**Task**
Transcribe the lines below exactly. No image belongs in the transcription.

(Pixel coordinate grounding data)
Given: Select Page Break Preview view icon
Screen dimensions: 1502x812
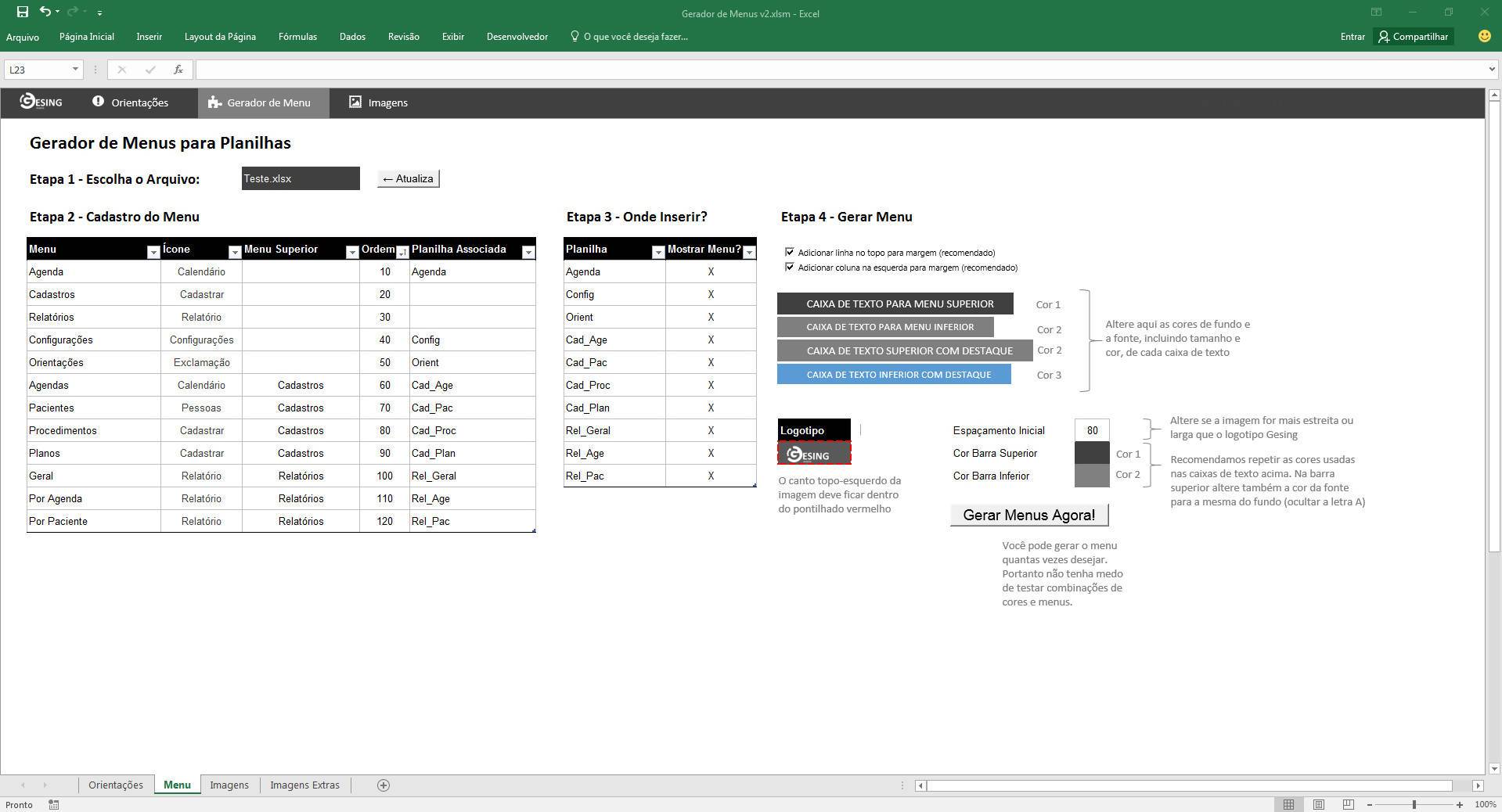Looking at the screenshot, I should pos(1348,804).
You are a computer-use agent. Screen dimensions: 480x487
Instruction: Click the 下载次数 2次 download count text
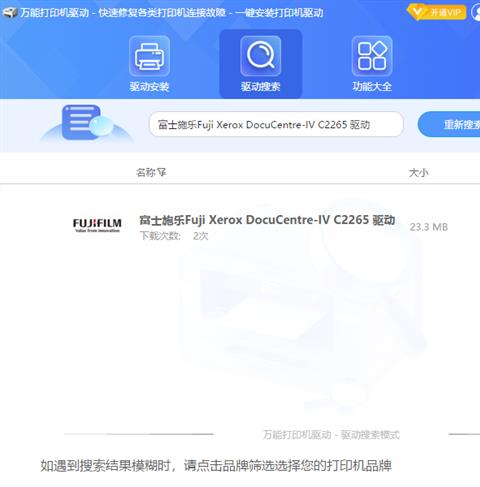pos(174,236)
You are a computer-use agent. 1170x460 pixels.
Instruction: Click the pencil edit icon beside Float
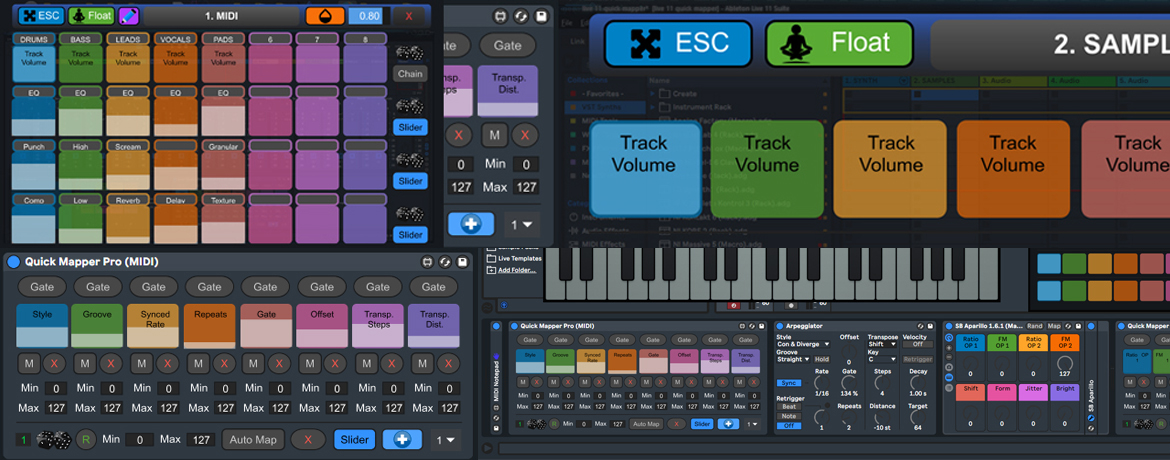[x=129, y=16]
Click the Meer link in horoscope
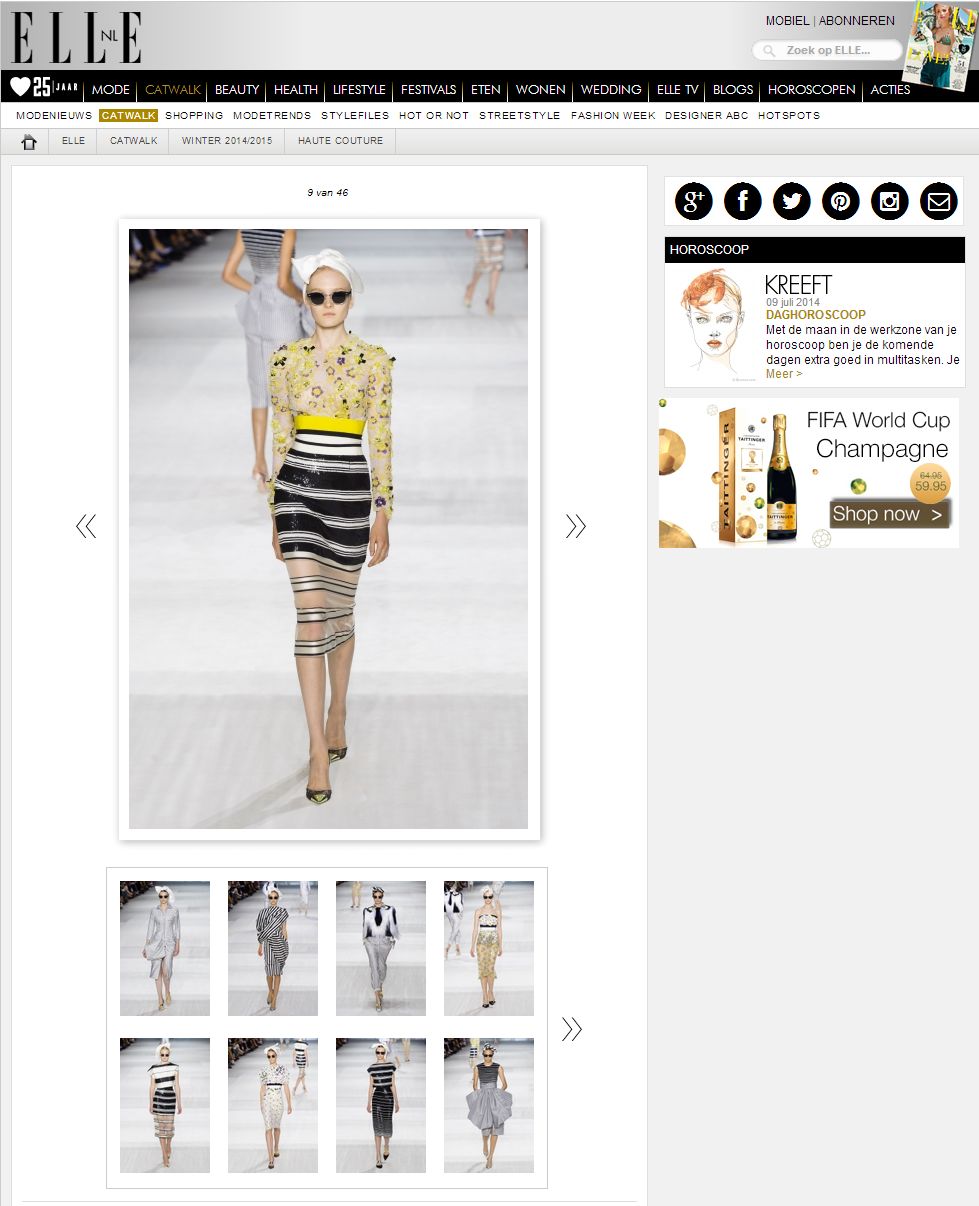 (783, 374)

**Expected answer**
Given: Select Page Break Preview view icon
Screen dimensions: 1502x812
Looking at the screenshot, I should pos(1348,804).
You are a computer-use agent. Screen dimensions: 480x487
Instruction: Click the 下载次数 2次 download count text
pos(174,236)
You are a computer-use agent. 1170x460 pixels.
Instruction: Click the pencil edit icon beside Float
[x=129, y=16]
Click the Meer link in horoscope
 (783, 374)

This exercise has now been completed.